**PROMPT**
Using the data below, return every line that holds the word "will".

**RECORDS FOR THIS EXERCISE**
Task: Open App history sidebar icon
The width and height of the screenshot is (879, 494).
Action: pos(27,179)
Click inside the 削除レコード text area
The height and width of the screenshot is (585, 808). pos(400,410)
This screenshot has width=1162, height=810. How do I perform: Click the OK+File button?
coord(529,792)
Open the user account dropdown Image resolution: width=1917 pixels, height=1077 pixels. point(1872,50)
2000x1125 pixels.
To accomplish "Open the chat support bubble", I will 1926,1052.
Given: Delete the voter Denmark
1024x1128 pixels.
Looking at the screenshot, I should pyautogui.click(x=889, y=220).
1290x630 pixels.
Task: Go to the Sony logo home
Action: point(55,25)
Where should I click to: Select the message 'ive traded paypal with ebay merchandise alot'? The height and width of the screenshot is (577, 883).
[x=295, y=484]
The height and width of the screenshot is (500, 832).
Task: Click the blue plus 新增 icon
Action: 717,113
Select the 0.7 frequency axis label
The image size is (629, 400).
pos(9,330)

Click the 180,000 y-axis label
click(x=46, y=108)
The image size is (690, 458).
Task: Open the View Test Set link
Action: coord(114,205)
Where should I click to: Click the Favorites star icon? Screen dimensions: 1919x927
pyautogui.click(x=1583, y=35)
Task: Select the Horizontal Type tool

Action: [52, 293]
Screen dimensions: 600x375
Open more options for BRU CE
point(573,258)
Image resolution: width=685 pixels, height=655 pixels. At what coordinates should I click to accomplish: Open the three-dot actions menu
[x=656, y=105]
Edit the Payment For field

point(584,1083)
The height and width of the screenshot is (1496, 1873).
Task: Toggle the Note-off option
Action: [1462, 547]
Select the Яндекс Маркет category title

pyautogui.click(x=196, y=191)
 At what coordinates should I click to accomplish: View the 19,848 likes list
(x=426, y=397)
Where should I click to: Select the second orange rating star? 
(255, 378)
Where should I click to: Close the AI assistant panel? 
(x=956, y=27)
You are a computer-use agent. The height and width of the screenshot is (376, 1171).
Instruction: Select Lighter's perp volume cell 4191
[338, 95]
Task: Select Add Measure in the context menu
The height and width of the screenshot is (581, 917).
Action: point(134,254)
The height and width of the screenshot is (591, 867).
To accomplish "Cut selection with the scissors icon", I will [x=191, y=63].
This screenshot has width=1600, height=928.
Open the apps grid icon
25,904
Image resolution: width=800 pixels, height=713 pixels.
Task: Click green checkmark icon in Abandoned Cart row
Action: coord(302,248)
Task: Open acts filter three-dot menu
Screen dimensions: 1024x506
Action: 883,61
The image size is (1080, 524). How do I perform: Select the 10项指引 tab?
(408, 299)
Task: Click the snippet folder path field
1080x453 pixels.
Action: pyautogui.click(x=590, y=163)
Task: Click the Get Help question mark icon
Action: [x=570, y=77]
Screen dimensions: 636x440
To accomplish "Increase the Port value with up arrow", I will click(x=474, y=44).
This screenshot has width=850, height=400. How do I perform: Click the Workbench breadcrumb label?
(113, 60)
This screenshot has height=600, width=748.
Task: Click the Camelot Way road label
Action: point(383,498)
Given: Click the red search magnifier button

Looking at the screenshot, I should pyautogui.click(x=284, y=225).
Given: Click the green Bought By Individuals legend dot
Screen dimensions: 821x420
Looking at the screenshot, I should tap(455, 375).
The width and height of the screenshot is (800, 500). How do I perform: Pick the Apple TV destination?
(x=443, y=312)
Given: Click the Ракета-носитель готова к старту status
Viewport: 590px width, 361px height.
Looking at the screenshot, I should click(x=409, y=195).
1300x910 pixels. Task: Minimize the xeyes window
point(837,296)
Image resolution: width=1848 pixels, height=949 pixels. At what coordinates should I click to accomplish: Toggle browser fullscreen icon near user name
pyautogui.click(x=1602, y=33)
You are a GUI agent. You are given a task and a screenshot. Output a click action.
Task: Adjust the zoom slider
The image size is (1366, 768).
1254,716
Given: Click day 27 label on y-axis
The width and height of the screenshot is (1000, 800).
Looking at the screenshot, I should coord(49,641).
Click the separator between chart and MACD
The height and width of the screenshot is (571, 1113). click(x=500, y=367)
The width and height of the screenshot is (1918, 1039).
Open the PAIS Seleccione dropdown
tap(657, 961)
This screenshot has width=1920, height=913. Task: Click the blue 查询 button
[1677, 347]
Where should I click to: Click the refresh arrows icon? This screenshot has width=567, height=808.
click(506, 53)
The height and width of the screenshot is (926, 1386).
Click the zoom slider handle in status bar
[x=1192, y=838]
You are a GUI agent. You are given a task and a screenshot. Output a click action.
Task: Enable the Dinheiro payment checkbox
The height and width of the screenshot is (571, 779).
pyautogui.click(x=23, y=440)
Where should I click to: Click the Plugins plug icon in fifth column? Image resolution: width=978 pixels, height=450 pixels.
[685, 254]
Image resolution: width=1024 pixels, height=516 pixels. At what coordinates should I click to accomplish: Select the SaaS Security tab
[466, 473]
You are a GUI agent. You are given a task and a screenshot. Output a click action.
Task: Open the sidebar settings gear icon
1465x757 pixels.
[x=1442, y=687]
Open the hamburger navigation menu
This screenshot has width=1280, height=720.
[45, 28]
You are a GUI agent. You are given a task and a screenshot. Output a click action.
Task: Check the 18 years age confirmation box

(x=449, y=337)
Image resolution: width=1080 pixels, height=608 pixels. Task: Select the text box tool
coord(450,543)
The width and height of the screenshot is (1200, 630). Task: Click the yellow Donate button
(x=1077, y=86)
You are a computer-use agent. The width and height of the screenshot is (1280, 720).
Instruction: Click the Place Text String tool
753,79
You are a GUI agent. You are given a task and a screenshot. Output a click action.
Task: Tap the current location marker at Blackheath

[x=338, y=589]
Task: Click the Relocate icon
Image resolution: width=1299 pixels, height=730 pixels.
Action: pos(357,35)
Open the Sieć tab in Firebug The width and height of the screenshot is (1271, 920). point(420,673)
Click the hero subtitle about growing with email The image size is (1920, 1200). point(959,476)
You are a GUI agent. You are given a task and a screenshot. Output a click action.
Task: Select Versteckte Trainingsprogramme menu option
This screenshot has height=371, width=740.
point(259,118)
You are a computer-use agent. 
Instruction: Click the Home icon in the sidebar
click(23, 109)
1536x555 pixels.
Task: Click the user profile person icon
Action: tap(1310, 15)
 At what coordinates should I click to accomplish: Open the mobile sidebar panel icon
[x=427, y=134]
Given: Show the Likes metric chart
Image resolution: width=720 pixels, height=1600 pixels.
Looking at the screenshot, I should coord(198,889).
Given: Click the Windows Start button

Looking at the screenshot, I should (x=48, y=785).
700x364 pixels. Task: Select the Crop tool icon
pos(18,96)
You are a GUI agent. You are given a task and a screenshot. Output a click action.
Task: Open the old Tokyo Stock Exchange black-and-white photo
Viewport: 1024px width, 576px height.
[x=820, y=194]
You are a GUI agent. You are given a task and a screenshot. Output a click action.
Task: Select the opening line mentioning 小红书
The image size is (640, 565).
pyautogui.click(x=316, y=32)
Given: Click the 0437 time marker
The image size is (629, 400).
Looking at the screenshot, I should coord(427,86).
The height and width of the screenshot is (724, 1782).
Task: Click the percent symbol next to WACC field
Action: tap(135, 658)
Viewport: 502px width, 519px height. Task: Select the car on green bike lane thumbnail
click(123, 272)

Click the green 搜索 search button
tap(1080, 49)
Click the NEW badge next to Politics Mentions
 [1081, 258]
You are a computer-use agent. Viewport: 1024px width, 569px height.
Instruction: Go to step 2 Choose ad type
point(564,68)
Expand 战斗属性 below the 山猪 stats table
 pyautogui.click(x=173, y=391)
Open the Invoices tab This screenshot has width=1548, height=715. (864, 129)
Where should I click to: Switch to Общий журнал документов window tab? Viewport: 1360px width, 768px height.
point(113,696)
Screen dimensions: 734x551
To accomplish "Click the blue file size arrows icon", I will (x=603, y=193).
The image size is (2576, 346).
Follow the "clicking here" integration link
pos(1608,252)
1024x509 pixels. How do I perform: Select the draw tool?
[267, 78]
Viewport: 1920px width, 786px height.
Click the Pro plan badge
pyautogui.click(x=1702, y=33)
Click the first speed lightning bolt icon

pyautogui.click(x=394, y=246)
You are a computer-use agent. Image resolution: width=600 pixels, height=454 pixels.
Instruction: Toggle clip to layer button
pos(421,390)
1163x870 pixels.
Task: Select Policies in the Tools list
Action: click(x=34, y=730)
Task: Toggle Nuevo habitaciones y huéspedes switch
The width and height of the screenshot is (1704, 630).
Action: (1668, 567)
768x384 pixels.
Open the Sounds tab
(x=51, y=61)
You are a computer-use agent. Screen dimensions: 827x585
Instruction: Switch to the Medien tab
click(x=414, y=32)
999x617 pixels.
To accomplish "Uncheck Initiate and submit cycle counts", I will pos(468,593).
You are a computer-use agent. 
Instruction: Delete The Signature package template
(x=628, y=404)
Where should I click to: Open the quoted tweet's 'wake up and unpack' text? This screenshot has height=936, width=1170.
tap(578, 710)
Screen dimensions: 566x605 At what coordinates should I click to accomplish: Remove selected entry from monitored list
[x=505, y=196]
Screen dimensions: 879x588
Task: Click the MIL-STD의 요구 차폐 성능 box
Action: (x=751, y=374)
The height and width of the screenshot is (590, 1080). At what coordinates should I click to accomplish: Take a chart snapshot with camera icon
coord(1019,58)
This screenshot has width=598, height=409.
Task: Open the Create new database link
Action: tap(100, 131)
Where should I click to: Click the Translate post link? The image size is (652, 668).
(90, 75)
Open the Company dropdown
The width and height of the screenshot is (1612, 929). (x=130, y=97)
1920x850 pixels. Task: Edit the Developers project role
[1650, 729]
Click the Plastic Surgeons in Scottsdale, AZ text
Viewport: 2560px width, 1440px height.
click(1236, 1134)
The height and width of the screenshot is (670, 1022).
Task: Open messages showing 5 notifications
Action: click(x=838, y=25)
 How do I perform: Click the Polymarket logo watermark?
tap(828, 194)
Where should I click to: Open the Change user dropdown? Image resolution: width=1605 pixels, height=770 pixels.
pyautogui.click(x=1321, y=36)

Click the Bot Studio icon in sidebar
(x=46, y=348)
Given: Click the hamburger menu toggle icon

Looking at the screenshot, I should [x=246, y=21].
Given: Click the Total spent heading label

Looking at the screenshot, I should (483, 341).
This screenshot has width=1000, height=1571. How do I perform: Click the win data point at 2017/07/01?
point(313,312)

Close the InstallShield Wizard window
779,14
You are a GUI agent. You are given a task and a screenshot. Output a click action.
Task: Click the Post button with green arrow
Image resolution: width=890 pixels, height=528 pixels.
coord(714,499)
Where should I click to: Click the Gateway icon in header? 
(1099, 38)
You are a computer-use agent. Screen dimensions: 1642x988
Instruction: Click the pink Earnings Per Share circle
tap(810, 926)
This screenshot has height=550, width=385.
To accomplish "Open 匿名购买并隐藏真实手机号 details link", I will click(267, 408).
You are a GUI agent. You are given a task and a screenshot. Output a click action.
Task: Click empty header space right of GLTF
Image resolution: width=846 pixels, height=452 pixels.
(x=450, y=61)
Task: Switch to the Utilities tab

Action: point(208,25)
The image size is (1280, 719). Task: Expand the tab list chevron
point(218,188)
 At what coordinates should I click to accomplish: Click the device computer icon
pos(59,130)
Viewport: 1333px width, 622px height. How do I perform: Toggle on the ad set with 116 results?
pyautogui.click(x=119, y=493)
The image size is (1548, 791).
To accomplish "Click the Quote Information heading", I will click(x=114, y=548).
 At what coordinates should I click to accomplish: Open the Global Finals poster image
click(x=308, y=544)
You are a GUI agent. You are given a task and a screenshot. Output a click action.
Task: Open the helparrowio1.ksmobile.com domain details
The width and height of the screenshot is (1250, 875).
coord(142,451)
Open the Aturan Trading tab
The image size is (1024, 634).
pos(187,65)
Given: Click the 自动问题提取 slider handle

**OUTPUT BELOW**
To accomplish "Open the chat support bubble", I will 1926,1052.
To accomplish "Cut selection with the scissors icon", I will [x=191, y=63].
To accomplish "Increase the Port value with up arrow", I will click(x=474, y=44).
To accomplish "Click the blue file size arrows icon", I will (x=603, y=193).
To accomplish "Uncheck Initiate and submit cycle counts", I will pos(468,593).
To accomplish "Open 匿名购买并隐藏真实手机号 details link", I will click(267, 408).
To accomplish "Click the Quote Information heading", I will click(x=114, y=548).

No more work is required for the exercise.